#### Material for this task ####
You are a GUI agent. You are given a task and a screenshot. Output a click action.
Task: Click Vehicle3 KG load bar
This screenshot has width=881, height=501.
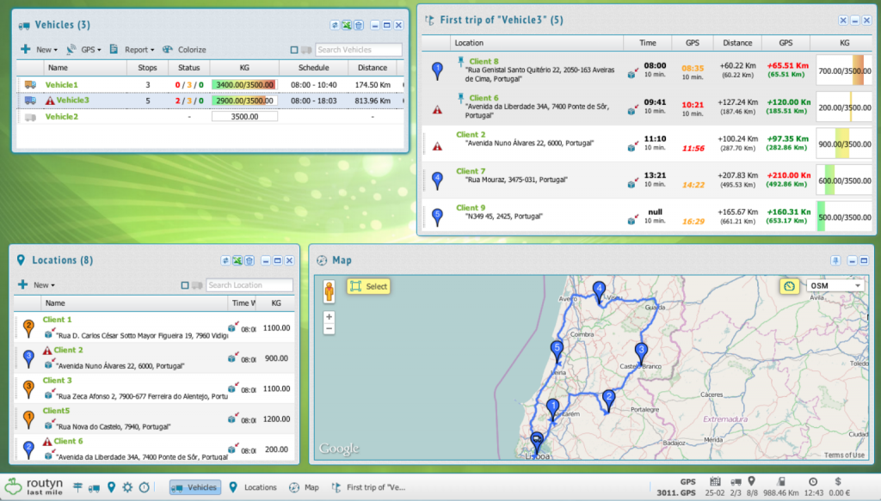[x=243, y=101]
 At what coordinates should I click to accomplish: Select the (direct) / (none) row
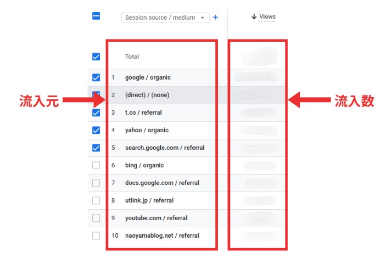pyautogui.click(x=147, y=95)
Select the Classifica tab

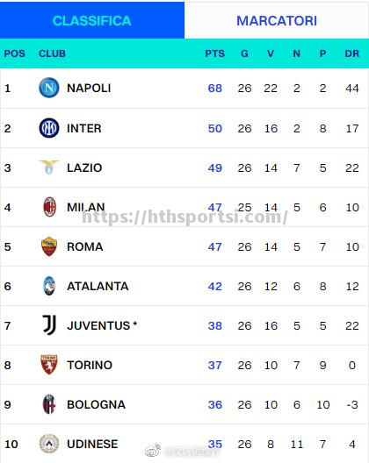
####
(Your objective) Copy the material verbatim, starting at the line that contains "At what coordinates" and ending at the end of the material. Leave the pictures out of the answer.

(Answer)
 At what coordinates should I click to accomplish: Select the (direct) / (none) row
pyautogui.click(x=147, y=95)
Select the Classifica tab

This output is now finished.